— Start of Text excerpt —

Let's look at an example configuration to understand its structure:

# CAUTION: This is an example configuration and should NOT be used for production clusters without careful consideration.
apiVersion: apiserver.config.k8s.io/v1
kind: EncryptionConfiguration
resources:
  - resources:
      - secrets
      - configmaps
      - pandas.awesome.bears.example # An example custom resource API
    providers:
      # The 'identity' provider stores resources as plain text (no encryption).
      # If listed first, it means data is NOT encrypted.
      - identity: {}
      - aesgcm:
          keys:
            - name: key1
              secret: c2VjcmV0IGlzIHNlY3VyZQ== # Base64 encoded key
            - name: key2
              secret: dGhpcyBpcyBwYXNzd29yZA== # Base64 encoded key
      - aescbc:
          keys:
            - name: key1
              secret: c2VjcmV0IGlzIHNlY3VyZQ== # Base64 encoded key
            - name: key2
              secret: dGhpcyBpcyBwYXNzd29yZA== # Base64 encoded key
      - secretbox:
          keys:
            - name: key1
              secret: YWJjZGVmZ2hpamtsbW5vcHFyc3R1dnd4eXoxMjM0NTY= # Base64 encoded key
  - resources:
      - events
    providers:
      - identity: {} # Do not encrypt Events
  - resources:
      - '*.apps' # Wildcard match (Kubernetes 1.27+)
    providers:
      - aescbc:
          keys:
          - name: key2
            secret: c2VjcmV0IGlzIHNlY3VyZSwgb3IgaXMgYXQ/Cg==
  - resources:
      - '*.*' # Wildcard match (Kubernetes 1.27+)
    providers:
      - aescbc:
          keys:
          - name: key3
            secret: c2VjcmV0IGlzIHNlY3VyZSwgSSB0aGluaw==

Key Takeaways from the EncryptionConfiguration:

resources: This array specifies which Kubernetes resources you want to apply encryption to. You can target specific resources (e.g., secrets), or use wildcard matches (e.g., '*.apps', '*.*') available in Kubernetes 1.27 and later.
providers: This is an ordered list of encryption providers. Kubernetes attempts to use the first provider in the list to encrypt new data. When decrypting, it tries providers in order until one succeeds.

— End of Text excerpt —

**Your goal**.
Please extend the Kubernetes encryption configuration text, picking up right after its final sentence. The data after this point comes from a separate source.

— Start of Supplied information —

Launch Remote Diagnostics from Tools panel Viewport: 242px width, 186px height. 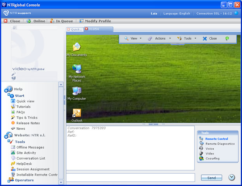click(219, 144)
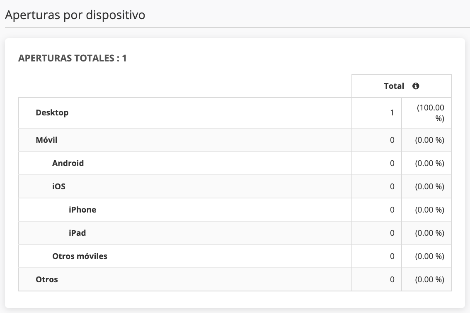Viewport: 470px width, 313px height.
Task: Click the Android row label
Action: click(x=68, y=163)
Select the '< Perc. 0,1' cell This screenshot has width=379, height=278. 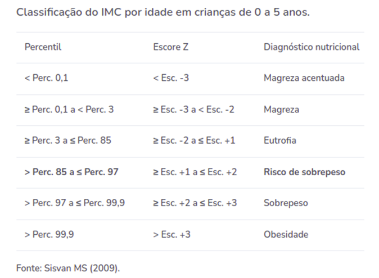coord(46,78)
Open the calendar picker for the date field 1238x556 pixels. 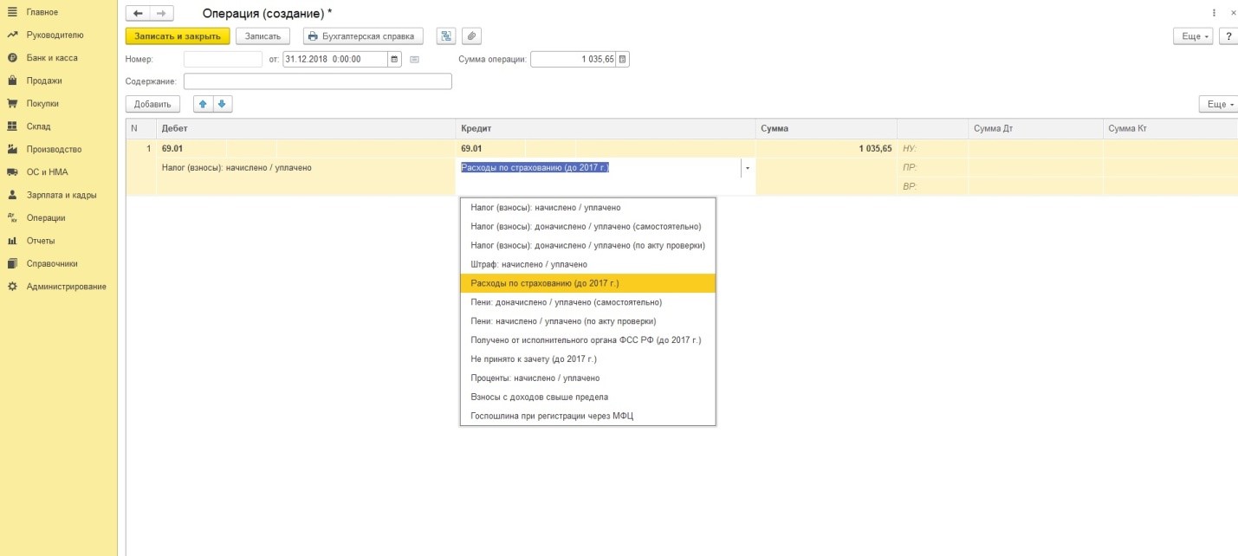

— End of Supplied information —

**Output for this exercise**.
identity: {}: This provider means no encryption; data is stored in plain text. If this is the first provider for a resource, it means new data for that resource will not be encrypted.
aesgcm, aescbc, secretbox: These are different encryption algorithms. You define named keys (base64 encoded) for each.

Demo: Encrypting Secrets in Minikube

Let's walk through a practical example using a Minikube cluster to see encryption at rest in action.

1. Start Your Minikube Cluster:
Make sure your Minikube cluster is up and running.

2. Create the EncryptionConfiguration File:
Create a file named encryption-conf.yaml with the following content:

apiVersion: apiserver.config.k8s.io/v1
kind: EncryptionConfiguration
resources:
  - resources:
      - secrets # We are only encrypting secrets for this demo
    providers:
      - aescbc: # Using AES-CBC encryption
          keys:
            - name: key1
              # IMPORTANT: This is a randomly generated key.
              # Use a strong, unique, and base64-encoded key in production.
              secret: lvAp17Ae2o/yTdxz2qyC6zjVzuS+sBdhkwCccgsSsUg=
      - identity: {} # Fallback to identity (plaintext) if AES-CBC fails, or for older data

Understanding the Demo Configuration:

We're specifically targeting secrets for encryption.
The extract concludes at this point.